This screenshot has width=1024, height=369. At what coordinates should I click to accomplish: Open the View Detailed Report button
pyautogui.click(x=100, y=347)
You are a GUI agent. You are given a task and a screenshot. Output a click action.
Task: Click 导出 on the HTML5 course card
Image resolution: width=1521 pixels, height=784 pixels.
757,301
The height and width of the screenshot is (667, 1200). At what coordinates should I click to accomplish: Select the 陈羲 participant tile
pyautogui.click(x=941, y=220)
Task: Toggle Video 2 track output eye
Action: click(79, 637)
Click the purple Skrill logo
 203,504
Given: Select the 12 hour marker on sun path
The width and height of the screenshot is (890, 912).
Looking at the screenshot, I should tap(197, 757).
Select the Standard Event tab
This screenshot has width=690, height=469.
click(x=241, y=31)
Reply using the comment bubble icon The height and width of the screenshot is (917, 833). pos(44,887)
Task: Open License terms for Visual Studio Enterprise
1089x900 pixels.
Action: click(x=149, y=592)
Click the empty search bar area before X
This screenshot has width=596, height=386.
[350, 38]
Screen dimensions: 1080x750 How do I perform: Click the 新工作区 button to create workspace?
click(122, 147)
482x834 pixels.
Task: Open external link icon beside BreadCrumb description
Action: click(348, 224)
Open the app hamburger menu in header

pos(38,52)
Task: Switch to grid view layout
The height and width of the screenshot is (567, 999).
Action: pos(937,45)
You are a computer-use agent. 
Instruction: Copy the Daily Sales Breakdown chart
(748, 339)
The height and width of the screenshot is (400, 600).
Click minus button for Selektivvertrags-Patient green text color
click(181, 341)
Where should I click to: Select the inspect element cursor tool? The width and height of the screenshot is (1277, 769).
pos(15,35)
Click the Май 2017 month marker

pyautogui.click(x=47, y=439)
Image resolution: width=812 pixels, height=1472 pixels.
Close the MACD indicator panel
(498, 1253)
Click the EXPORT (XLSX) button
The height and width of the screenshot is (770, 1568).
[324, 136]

──────

▶ Problem
Count each line of the material above that holds the word "agent", and state the total with no other text.

▶ Response to this exercise
2